The Snapchat owner said some advertisers continue to face supply-chain disruptions and labor shortages, and many others are contending with rising costs amid record inflation, which has led to cutbacks in spending on advertising.
The Santa Monica, California-based company said it will significantly slow hiring, invest in its advertising business and find new sources of revenue in order to grow at a faster pace.
Facebook owner Meta Platforms Inc, Google owner Alphabet Inc and other companies that sell online ads lost about $80 billion in combined stock market value on Thursday after the results by Snap, which was the first of the major tech firms to report second-quarter earnings. Twitter Inc will report results on Friday.
Investors are expecting the slowest-ever pace of growth for social media ad revenue this year, as rising inflation and other economic woes cause brands to slash their marketing budgets.
Snap's revenue for the second quarter ended June 30 was $1.11 billion, missing analyst expectations of $1.14 billion, according to IBES data from Refinitiv.
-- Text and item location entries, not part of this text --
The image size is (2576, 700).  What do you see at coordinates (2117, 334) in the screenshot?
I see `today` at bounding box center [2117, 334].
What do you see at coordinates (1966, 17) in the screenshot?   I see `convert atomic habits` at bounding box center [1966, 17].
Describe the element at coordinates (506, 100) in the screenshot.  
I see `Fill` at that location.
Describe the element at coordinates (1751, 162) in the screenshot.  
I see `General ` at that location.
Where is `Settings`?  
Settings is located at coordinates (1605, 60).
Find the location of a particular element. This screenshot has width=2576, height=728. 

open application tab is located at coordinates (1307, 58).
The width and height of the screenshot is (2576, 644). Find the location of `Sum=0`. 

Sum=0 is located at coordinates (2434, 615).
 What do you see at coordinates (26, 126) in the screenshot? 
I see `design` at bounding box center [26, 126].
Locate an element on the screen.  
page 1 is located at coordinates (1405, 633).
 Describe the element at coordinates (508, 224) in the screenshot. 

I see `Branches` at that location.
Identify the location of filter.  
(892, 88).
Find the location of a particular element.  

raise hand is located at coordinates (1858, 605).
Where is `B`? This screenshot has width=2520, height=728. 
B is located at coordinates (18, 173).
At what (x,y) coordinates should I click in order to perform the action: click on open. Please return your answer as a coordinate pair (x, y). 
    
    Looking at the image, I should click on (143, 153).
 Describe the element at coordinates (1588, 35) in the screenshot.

The figure grew 13% from the prior-year quarter.
Snap said revenue so far in the current third quarter is flat compared with the prior year.
"We are not satisfied with the results we are delivering, regardless of the current headwinds," Snap said in prepared remarks released ahead of a conference call with analysts.
Recent privacy changes on iPhones, macroeconomic challenges and increasing competition for a pool of advertising dollars that is growing more slowly all contributed to "substantially slowed" revenue growth, Snap said.
Daily active users on Snapchat rose 18% year-over-year to 347 million, beating consensus estimates of 344 million users.
Snap has been investing heavily in augmented reality technology and ads, which overlays computerized images onto photos and videos of the real world.
But these newer forms of advertising tend "to go first whenever marketing budgets are cut," said Jasmine Enberg, principal analyst at Insider Intelligence.
The company on Thursday also announced a share repurchase program of up to $500 million.
Snap Chief Executive Evan Spiegel and Chief Technology Officer Bobby Murphy have agreed to serve in their roles through at least Jan. 1, 2027, for a $1 salary and no equity compensation, the company said.